> Set exercise:
Rewrite all of the entries below, substituting "How can I perform" for every occurrence of "How do I perform" and leaving everything else unchanged.

> Records of locating words and elements:
====================
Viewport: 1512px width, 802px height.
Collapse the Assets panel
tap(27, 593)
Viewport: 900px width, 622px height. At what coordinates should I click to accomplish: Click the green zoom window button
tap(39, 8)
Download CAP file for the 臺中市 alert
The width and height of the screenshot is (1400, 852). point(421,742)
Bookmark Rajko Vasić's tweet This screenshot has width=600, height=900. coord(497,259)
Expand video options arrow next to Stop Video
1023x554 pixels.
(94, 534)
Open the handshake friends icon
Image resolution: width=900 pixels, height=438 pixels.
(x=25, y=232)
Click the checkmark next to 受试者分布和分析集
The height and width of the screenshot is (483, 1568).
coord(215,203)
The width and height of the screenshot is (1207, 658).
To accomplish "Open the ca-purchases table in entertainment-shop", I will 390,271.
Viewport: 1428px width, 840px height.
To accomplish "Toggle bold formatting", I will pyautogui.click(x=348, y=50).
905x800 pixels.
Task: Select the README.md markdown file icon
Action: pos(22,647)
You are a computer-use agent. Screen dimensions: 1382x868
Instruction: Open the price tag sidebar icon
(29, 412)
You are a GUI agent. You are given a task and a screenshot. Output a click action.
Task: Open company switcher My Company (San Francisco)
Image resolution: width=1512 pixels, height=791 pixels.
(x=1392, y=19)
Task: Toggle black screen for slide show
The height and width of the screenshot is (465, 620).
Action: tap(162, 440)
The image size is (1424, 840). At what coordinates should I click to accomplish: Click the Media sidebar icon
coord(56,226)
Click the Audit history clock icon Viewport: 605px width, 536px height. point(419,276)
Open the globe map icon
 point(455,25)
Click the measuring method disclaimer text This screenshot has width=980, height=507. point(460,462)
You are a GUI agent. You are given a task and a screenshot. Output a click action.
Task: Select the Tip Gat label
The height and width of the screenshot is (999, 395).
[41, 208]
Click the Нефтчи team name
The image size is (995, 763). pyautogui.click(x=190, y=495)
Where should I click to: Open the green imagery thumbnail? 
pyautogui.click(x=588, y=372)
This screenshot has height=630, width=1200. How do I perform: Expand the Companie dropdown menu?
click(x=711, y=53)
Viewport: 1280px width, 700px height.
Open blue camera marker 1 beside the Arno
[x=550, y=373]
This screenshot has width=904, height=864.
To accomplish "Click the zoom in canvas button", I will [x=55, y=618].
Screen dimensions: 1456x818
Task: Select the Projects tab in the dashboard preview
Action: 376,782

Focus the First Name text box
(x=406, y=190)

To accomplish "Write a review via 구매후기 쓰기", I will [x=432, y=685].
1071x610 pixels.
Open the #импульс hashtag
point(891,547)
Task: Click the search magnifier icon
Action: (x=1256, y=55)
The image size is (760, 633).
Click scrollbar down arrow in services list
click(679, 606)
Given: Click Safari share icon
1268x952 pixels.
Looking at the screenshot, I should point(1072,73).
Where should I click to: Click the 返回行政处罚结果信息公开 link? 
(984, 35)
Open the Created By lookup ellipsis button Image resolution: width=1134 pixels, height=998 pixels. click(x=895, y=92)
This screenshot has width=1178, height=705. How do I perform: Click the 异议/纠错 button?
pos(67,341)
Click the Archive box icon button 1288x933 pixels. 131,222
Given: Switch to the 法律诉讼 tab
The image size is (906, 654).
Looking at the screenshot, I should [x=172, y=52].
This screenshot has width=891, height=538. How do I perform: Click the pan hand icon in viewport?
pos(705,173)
====================
> Result:
Viewport: 1512px width, 802px height.
Collapse the Assets panel
tap(27, 593)
Viewport: 900px width, 622px height. At what coordinates should I click to accomplish: Click the green zoom window button
tap(39, 8)
Download CAP file for the 臺中市 alert
The width and height of the screenshot is (1400, 852). point(421,742)
Bookmark Rajko Vasić's tweet This screenshot has width=600, height=900. coord(497,259)
Expand video options arrow next to Stop Video
1023x554 pixels.
(94, 534)
Open the handshake friends icon
Image resolution: width=900 pixels, height=438 pixels.
(x=25, y=232)
Click the checkmark next to 受试者分布和分析集
The height and width of the screenshot is (483, 1568).
coord(215,203)
The width and height of the screenshot is (1207, 658).
To accomplish "Open the ca-purchases table in entertainment-shop", I will 390,271.
Viewport: 1428px width, 840px height.
To accomplish "Toggle bold formatting", I will pyautogui.click(x=348, y=50).
905x800 pixels.
Task: Select the README.md markdown file icon
Action: pos(22,647)
You are a computer-use agent. Screen dimensions: 1382x868
Instruction: Open the price tag sidebar icon
(29, 412)
You are a GUI agent. You are given a task and a screenshot. Output a click action.
Task: Open company switcher My Company (San Francisco)
Image resolution: width=1512 pixels, height=791 pixels.
(x=1392, y=19)
Task: Toggle black screen for slide show
The height and width of the screenshot is (465, 620).
Action: tap(162, 440)
The image size is (1424, 840). At what coordinates should I click to accomplish: Click the Media sidebar icon
coord(56,226)
Click the Audit history clock icon Viewport: 605px width, 536px height. point(419,276)
Open the globe map icon
 point(455,25)
Click the measuring method disclaimer text This screenshot has width=980, height=507. point(460,462)
You are a GUI agent. You are given a task and a screenshot. Output a click action.
Task: Select the Tip Gat label
The height and width of the screenshot is (999, 395).
[41, 208]
Click the Нефтчи team name
The image size is (995, 763). pyautogui.click(x=190, y=495)
Where should I click to: Open the green imagery thumbnail? 
pyautogui.click(x=588, y=372)
This screenshot has height=630, width=1200. How can I perform: Expand the Companie dropdown menu?
click(x=711, y=53)
Viewport: 1280px width, 700px height.
Open blue camera marker 1 beside the Arno
[x=550, y=373]
This screenshot has width=904, height=864.
To accomplish "Click the zoom in canvas button", I will [x=55, y=618].
Screen dimensions: 1456x818
Task: Select the Projects tab in the dashboard preview
Action: 376,782

Focus the First Name text box
(x=406, y=190)

To accomplish "Write a review via 구매후기 쓰기", I will [x=432, y=685].
1071x610 pixels.
Open the #импульс hashtag
point(891,547)
Task: Click the search magnifier icon
Action: (x=1256, y=55)
The image size is (760, 633).
Click scrollbar down arrow in services list
click(679, 606)
Given: Click Safari share icon
1268x952 pixels.
Looking at the screenshot, I should point(1072,73).
Where should I click to: Click the 返回行政处罚结果信息公开 link? 
(984, 35)
Open the Created By lookup ellipsis button Image resolution: width=1134 pixels, height=998 pixels. click(x=895, y=92)
This screenshot has width=1178, height=705. How can I perform: Click the 异议/纠错 button?
pos(67,341)
Click the Archive box icon button 1288x933 pixels. 131,222
Given: Switch to the 法律诉讼 tab
The image size is (906, 654).
Looking at the screenshot, I should [x=172, y=52].
This screenshot has width=891, height=538. How can I perform: Click the pan hand icon in viewport?
pos(705,173)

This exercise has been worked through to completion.